**How to complete this task**
Every entry must come back exactly as it was given.

• • • • •

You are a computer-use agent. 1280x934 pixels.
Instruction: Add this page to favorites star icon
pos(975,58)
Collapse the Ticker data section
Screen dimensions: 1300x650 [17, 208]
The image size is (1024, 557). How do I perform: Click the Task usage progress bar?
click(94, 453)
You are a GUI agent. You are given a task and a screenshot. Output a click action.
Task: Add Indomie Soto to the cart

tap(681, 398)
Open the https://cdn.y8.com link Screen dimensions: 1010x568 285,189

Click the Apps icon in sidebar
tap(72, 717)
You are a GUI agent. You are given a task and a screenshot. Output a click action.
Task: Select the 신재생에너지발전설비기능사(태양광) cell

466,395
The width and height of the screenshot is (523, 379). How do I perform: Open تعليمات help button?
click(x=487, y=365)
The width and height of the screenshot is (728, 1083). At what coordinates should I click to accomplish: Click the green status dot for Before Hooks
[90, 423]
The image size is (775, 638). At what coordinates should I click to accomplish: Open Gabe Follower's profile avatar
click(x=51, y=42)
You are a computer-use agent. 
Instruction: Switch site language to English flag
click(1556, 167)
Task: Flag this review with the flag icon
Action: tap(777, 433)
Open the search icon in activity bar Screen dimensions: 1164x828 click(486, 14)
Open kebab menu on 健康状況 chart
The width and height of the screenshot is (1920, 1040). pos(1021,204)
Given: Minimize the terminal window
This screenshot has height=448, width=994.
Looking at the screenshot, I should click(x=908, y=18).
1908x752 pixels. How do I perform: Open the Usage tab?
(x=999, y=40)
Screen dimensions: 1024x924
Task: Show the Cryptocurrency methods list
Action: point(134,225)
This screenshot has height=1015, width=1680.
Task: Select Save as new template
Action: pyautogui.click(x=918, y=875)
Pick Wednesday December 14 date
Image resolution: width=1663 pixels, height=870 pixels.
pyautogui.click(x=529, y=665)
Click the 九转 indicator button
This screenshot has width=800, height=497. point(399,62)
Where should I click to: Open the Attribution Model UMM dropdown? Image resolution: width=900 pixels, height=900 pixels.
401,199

• • • • •

**Task answer**
You are a computer-use agent. 1280x934 pixels.
Instruction: Add this page to favorites star icon
pos(975,58)
Collapse the Ticker data section
Screen dimensions: 1300x650 [17, 208]
The image size is (1024, 557). How do I perform: Click the Task usage progress bar?
click(94, 453)
You are a GUI agent. You are given a task and a screenshot. Output a click action.
Task: Add Indomie Soto to the cart

tap(681, 398)
Open the https://cdn.y8.com link Screen dimensions: 1010x568 285,189

Click the Apps icon in sidebar
tap(72, 717)
You are a GUI agent. You are given a task and a screenshot. Output a click action.
Task: Select the 신재생에너지발전설비기능사(태양광) cell

466,395
The width and height of the screenshot is (523, 379). How do I perform: Open تعليمات help button?
click(x=487, y=365)
The width and height of the screenshot is (728, 1083). At what coordinates should I click to accomplish: Click the green status dot for Before Hooks
[90, 423]
The image size is (775, 638). At what coordinates should I click to accomplish: Open Gabe Follower's profile avatar
click(x=51, y=42)
You are a computer-use agent. 
Instruction: Switch site language to English flag
click(1556, 167)
Task: Flag this review with the flag icon
Action: tap(777, 433)
Open the search icon in activity bar Screen dimensions: 1164x828 click(486, 14)
Open kebab menu on 健康状況 chart
The width and height of the screenshot is (1920, 1040). pos(1021,204)
Given: Minimize the terminal window
This screenshot has height=448, width=994.
Looking at the screenshot, I should click(x=908, y=18).
1908x752 pixels. How do I perform: Open the Usage tab?
(x=999, y=40)
Screen dimensions: 1024x924
Task: Show the Cryptocurrency methods list
Action: point(134,225)
This screenshot has height=1015, width=1680.
Task: Select Save as new template
Action: pyautogui.click(x=918, y=875)
Pick Wednesday December 14 date
Image resolution: width=1663 pixels, height=870 pixels.
pyautogui.click(x=529, y=665)
Click the 九转 indicator button
This screenshot has width=800, height=497. point(399,62)
Where should I click to: Open the Attribution Model UMM dropdown? Image resolution: width=900 pixels, height=900 pixels.
401,199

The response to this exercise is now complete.